# Nice lock for your Home Theater...



## NBPk402 (Feb 21, 2012)

I wish i could install this in our HT... http://www.smarthome.com/millennium...idential-ultimate-lock-3000-satin-nickel.html . It looks like an awesome lock, but it would be a major problem with my doors being so thick.


----------



## Owen Bartley (Oct 18, 2006)

Ron, the link didn't work for me (might have changed?) but I think this is the one you were pointing to...

http://www.theultimatelock.com/ 

It certainly does look impressive! We were in Barcelona not long ago, and rented a small apartment. The lock on the door had either 3 or 4 dead bolts built in that all worked with the turn of the key. After seeing it, I wanted to look for one at home, but I never got around to it. This might be a cheaper, easier option.


----------



## NBPk402 (Feb 21, 2012)

Owen Bartley said:


> Ron, the link didn't work for me (might have changed?) but I think this is the one you were pointing to...
> 
> http://www.theultimatelock.com/
> 
> It certainly does look impressive! We were in Barcelona not long ago, and rented a small apartment. The lock on the door had either 3 or 4 dead bolts built in that all worked with the turn of the key. After seeing it, I wanted to look for one at home, but I never got around to it. This might be a cheaper, easier option.

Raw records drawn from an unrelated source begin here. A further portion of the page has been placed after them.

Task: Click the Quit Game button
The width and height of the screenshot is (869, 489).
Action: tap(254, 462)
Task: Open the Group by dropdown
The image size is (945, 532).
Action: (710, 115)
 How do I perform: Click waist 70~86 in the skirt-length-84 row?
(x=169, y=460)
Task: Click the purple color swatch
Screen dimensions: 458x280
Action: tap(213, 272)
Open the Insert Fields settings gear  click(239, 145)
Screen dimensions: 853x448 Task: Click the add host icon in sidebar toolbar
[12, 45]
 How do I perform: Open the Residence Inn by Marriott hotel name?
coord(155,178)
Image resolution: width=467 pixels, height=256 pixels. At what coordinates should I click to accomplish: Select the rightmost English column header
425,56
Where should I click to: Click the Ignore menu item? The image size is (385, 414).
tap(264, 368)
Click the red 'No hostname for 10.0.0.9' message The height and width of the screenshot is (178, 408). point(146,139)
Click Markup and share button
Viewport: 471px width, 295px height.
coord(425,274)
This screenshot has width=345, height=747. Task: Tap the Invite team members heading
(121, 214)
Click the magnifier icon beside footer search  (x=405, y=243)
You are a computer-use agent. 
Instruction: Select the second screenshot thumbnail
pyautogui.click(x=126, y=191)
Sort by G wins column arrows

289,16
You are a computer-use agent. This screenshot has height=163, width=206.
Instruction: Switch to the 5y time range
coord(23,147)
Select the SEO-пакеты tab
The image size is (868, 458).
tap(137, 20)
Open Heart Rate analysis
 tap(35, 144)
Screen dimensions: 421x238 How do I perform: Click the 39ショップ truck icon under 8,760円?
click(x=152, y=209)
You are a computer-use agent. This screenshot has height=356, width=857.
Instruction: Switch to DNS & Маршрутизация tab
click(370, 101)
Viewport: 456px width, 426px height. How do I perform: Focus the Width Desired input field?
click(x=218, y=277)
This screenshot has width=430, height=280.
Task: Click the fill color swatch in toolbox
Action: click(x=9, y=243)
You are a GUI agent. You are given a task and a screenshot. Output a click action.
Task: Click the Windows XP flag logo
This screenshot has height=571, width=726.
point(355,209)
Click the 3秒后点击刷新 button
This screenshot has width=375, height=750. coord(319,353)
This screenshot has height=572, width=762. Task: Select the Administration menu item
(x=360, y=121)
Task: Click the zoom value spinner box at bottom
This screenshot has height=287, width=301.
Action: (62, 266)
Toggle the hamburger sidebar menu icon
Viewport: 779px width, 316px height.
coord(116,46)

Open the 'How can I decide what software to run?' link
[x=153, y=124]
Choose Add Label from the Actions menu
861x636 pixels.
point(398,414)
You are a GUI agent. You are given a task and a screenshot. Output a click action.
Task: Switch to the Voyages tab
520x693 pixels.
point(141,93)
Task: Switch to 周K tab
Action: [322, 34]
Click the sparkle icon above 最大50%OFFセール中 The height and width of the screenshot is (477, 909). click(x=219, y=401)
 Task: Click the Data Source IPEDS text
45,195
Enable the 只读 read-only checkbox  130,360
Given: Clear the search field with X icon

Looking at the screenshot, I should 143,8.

It was an open box lock... Apparently some one bought it already. I updated the post to the satin version of the lock. The Open box was in the email of specials I get from them. It was only $120 for a brass version.

Here is some info about the lock...

"Captain Ron Daniels, owner and creator of the Ultimate Lock witnessed far too many home invasions while patrolling the streets of Houston, Texas. After 10 years of research and development, thousands of engineering hours and a passion to end home invasions the Ultimate Lock was born. Over 10 years of blood, sweat, and tears have gone into creating the strongest deadbolt in the world.

When a door is forced open it is most commonly due to a weak section of the door frame closest to the deadbolt.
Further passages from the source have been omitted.